Chemistry Central Journal volume 2, Article number: S5 (2008)
In their recent paper [1] Good and Hermsmeier discuss the effects of test set selection on the evaluation and comparison of SAR methodologies. In particular they examine the impact that analogue effect has on overestimating the predictivness of drug vs non-drug models built by Bayeisan modeling. The analogue effect is a result of most drug and druglike compendia having extensive sets of analogues. When selecting random test sets this tends to ensure that test and training sets both contain members of the same series, which in turn means that the predictivity of a model is greater than it might otherwise be.
Good and Hermsmeier proposed a protocol to evaluate models that reduces this effect, by first organizing a drug database into classes based on the drug ontology classes defined by Schuffenhaur et al. [2]. They then learned models from training sets that excluded a particular class of drug and tested the predictivity on test sets from that class. The authors focused on the ability of various methods to minimize type II errors (false negatives), that is the prediction of drugs as non drugs.
After reproducing their work as far as we are able, we have extended their study to also consider the effects on type I errors (false positives), that is the prediction of a non drug as a drug, which will be an important consideration when one considers the practicality of these methods for selecting sets of samples for synthesis or purchase and screening.

-- Given problem 1 --
Print the stretch of the journal excerpt from "Good and Hermsmeier proposed" through "purchase and screening." word for word.
-- Given problem 2 --
Turn the stretch of entries from the line containing "Viewport: 1131px width, 666px" through the line containing "The height and width of the screenshot is (968, 698)." into a numbered list, leaving out blank lines.
The entries after this point have no connection to the journal excerpt.

-- The records --
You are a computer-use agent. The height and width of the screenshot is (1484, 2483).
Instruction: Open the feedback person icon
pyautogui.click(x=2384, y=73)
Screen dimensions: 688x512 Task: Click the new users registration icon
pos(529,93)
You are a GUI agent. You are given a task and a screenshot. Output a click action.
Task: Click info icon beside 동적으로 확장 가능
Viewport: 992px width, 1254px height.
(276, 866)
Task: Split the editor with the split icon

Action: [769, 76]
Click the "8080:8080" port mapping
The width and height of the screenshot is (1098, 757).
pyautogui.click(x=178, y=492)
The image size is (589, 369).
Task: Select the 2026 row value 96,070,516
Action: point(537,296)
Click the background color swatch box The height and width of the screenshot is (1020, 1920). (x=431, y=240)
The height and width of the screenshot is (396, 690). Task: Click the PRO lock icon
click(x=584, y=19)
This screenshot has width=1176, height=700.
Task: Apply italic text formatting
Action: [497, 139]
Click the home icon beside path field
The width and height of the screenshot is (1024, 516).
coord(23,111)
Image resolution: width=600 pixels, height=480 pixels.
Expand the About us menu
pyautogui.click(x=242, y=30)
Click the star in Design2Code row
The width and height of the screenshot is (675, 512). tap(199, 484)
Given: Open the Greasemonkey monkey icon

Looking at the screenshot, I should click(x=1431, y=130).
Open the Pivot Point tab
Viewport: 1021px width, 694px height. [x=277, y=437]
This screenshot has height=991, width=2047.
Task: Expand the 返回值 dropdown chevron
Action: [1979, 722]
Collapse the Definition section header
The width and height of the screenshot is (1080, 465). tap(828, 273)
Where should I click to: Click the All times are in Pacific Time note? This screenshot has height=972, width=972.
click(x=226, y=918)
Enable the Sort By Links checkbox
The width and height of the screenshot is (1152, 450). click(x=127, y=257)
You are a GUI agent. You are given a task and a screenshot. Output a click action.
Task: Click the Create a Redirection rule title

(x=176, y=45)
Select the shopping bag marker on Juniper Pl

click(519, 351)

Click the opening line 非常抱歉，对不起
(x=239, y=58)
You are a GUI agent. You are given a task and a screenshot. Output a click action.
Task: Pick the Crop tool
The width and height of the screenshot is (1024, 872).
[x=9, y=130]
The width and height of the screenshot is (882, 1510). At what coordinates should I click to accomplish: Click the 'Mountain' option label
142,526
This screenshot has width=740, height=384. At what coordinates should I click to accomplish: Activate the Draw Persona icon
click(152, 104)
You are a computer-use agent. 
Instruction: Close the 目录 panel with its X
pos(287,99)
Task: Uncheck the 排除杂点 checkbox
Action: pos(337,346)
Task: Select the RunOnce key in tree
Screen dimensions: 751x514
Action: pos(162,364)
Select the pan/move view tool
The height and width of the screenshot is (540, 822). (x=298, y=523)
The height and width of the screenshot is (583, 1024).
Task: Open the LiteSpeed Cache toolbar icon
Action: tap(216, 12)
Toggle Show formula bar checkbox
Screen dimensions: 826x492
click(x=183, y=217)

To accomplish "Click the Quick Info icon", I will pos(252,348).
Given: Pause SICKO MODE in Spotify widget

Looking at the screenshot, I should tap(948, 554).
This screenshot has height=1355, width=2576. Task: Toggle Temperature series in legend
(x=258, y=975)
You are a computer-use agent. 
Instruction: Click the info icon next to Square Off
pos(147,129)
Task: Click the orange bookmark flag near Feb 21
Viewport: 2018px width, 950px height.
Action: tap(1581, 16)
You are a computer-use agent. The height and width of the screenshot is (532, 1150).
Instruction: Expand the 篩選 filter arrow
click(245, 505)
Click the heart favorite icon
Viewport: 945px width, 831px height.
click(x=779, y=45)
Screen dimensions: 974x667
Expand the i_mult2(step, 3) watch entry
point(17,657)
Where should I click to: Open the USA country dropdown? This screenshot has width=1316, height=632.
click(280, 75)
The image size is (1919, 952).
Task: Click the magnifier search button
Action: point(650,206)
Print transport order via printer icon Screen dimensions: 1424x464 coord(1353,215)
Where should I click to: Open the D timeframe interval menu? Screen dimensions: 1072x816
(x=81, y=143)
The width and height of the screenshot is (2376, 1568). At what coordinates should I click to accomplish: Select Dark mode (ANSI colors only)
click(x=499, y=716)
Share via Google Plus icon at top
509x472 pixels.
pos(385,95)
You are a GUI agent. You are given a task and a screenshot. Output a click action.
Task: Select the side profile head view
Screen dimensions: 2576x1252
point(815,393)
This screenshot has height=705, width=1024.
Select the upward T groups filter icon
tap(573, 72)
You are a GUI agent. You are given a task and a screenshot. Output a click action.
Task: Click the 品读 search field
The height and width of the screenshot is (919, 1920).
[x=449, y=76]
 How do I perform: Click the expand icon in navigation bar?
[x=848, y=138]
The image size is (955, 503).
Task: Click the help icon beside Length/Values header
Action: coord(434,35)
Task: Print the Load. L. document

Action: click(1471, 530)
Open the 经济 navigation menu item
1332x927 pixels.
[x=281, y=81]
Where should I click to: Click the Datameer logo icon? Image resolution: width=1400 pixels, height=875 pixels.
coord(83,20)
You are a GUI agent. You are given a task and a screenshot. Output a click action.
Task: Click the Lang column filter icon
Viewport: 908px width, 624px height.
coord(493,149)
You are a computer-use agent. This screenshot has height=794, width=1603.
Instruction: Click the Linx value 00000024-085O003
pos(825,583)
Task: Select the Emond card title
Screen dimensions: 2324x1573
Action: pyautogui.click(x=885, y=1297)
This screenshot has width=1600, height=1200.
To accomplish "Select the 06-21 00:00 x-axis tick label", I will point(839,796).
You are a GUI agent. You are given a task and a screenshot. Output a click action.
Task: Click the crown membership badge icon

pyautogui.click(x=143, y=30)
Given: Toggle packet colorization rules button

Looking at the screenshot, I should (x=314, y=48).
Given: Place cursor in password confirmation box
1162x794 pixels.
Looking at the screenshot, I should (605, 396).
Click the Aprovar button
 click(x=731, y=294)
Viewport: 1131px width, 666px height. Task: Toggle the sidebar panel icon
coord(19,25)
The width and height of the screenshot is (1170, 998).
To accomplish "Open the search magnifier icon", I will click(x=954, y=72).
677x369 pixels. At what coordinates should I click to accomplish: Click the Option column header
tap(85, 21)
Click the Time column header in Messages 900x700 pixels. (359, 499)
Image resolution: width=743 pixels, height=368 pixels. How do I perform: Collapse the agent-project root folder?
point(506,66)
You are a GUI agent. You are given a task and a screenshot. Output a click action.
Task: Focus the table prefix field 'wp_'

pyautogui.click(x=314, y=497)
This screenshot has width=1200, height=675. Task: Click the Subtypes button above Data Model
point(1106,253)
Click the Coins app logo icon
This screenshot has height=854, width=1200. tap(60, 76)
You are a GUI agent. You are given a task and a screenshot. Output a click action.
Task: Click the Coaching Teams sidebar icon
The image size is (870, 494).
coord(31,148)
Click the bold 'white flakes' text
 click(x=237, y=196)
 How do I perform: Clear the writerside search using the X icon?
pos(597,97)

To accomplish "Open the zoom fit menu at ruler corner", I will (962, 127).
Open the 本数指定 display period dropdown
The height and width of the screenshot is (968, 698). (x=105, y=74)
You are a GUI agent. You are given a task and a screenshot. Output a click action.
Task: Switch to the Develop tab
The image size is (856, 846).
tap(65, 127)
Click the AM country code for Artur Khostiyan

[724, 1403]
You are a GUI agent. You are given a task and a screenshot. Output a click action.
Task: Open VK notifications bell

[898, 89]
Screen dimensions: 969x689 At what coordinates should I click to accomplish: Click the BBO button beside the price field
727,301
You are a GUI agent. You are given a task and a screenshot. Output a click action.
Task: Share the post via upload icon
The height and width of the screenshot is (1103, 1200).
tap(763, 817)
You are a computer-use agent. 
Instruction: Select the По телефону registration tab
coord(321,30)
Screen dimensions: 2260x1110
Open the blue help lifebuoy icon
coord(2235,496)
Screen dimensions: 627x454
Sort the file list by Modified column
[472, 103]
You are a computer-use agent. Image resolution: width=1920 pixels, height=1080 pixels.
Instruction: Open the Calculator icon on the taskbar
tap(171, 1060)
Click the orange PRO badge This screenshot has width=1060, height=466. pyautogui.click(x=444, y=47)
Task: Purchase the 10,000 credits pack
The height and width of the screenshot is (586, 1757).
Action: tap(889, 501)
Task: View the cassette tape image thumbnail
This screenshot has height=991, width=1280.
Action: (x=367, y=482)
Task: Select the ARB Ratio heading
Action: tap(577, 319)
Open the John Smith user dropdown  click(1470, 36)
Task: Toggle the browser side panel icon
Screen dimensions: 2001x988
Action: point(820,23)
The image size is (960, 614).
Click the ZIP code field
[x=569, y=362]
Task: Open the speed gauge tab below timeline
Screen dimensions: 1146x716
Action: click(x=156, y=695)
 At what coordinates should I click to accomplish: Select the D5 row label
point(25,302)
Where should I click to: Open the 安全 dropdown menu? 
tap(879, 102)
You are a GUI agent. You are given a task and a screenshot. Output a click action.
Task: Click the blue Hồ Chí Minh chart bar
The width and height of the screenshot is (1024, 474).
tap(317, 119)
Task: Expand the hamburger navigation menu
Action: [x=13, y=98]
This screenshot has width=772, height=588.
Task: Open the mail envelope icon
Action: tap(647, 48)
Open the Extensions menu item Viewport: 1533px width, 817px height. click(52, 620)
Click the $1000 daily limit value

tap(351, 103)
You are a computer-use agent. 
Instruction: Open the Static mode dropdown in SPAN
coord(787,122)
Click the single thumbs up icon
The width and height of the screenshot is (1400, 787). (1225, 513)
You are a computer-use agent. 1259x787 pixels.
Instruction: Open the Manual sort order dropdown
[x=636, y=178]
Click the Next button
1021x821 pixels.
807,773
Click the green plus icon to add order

-- Expected answer 1 --
Good and Hermsmeier proposed a protocol to evaluate models that reduces this effect, by first organizing a drug database into classes based on the drug ontology classes defined by Schuffenhaur et al. [2]. They then learned models from training sets that excluded a particular class of drug and tested the predictivity on test sets from that class. The authors focused on the ability of various methods to minimize type II errors (false negatives), that is the prediction of drugs as non drugs.
After reproducing their work as far as we are able, we have extended their study to also consider the effects on type I errors (false positives), that is the prediction of a non drug as a drug, which will be an important consideration when one considers the practicality of these methods for selecting sets of samples for synthesis or purchase and screening.

-- Expected answer 2 --
1. Viewport: 1131px width, 666px height. Task: Toggle the sidebar panel icon
2. coord(19,25)
3. The width and height of the screenshot is (1170, 998).
4. To accomplish "Open the search magnifier icon", I will click(x=954, y=72).
5. 677x369 pixels. At what coordinates should I click to accomplish: Click the Option column header
6. tap(85, 21)
7. Click the Time column header in Messages 900x700 pixels. (359, 499)
8. Image resolution: width=743 pixels, height=368 pixels. How do I perform: Collapse the agent-project root folder?
9. point(506,66)
10. You are a GUI agent. You are given a task and a screenshot. Output a click action.
11. Task: Focus the table prefix field 'wp_'
12. pyautogui.click(x=314, y=497)
13. This screenshot has width=1200, height=675. Task: Click the Subtypes button above Data Model
14. point(1106,253)
15. Click the Coins app logo icon
16. This screenshot has height=854, width=1200. tap(60, 76)
17. You are a GUI agent. You are given a task and a screenshot. Output a click action.
18. Task: Click the Coaching Teams sidebar icon
19. The image size is (870, 494).
20. coord(31,148)
21. Click the bold 'white flakes' text
22.  click(x=237, y=196)
23.  How do I perform: Clear the writerside search using the X icon?
24. pos(597,97)
25. To accomplish "Open the zoom fit menu at ruler corner", I will (962, 127).
26. Open the 本数指定 display period dropdown
27. The height and width of the screenshot is (968, 698). (x=105, y=74)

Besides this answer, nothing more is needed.